- Passage given -
# Might be a silly question....



## grainger (May 3, 2012)

But what happens at the meets? And is it mainly all people who know each other? 

H x


----------



## Northerner (May 3, 2012)

grainger2b said:


> But what happens at the meets? And is it mainly all people who know each other?
> 
> H x



Hi, it's just an informal get together, nothing planned other than venue and time, and people can come and go as they please. These days there's usually a mix of people that have been to one (or more) before, and people that have come for the first time. Everyone is really friendly, and you don't have to talk about diabetes, but you can if you want! You'd be very welcome! 

We usually choose a Wetherspoons pub because food and drink is cheap and they are usually quite large so can easily accommodate a largish group of people


----------



## grainger (May 29, 2012)

Wow I'm rubbish, Can't believe I didn't respond to say thank you - sorry! and thank you for info. 

If there are any coming up near the Nottingham area I hope to be able to come. Would be good to put some faces to names 

Thanks again.


----------



## Northerner (May 29, 2012)

grainger said:


> Wow I'm rubbish, Can't believe I didn't respond to say thank you - sorry! and thank you for info.
> 
> If there are any coming up near the Nottingham area I hope to be able to come. Would be good to put some faces to names
> 
> Thanks again.



Hehe, no worries  There's a calendar of events here, have a look and see if you might be able to get to one of them - perhaps York or Birmingham?:

http://www.diabetessupport.co.uk/boards/showthread.php?t=22971


----------

- Stated problem 1 -
Rewrite the stretch of the records from the line "This screenshot has height=815, width=1516." through their end, switching every "Screen dimensions" to "Screen size" and leaving everything else unchanged.

- Dataset entries -
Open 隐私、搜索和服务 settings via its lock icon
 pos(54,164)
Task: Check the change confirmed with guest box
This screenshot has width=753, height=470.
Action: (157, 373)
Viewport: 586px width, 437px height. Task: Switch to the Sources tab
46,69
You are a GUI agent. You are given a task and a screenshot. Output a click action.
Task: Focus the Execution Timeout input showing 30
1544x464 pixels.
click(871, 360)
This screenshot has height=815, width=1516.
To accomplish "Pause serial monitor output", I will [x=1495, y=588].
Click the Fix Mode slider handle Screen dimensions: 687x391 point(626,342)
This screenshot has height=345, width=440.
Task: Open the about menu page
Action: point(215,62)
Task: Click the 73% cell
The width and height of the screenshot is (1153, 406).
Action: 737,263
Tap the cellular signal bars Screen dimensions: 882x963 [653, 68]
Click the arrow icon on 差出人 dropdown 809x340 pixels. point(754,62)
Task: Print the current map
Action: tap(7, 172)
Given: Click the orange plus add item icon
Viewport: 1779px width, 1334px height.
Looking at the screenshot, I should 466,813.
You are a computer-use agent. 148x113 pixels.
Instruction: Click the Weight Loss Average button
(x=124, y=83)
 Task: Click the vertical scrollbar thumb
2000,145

- Stated problem 2 -
In the forum thread, which pub chain does Northerner say is usually chosen for the meets?

- Complete answer 1 -
This screenshot has height=815, width=1516.
To accomplish "Pause serial monitor output", I will [x=1495, y=588].
Click the Fix Mode slider handle Screen size: 687x391 point(626,342)
This screenshot has height=345, width=440.
Task: Open the about menu page
Action: point(215,62)
Task: Click the 73% cell
The width and height of the screenshot is (1153, 406).
Action: 737,263
Tap the cellular signal bars Screen size: 882x963 [653, 68]
Click the arrow icon on 差出人 dropdown 809x340 pixels. point(754,62)
Task: Print the current map
Action: tap(7, 172)
Given: Click the orange plus add item icon
Viewport: 1779px width, 1334px height.
Looking at the screenshot, I should 466,813.
You are a computer-use agent. 148x113 pixels.
Instruction: Click the Weight Loss Average button
(x=124, y=83)
 Task: Click the vertical scrollbar thumb
2000,145

- Complete answer 2 -
Wetherspoons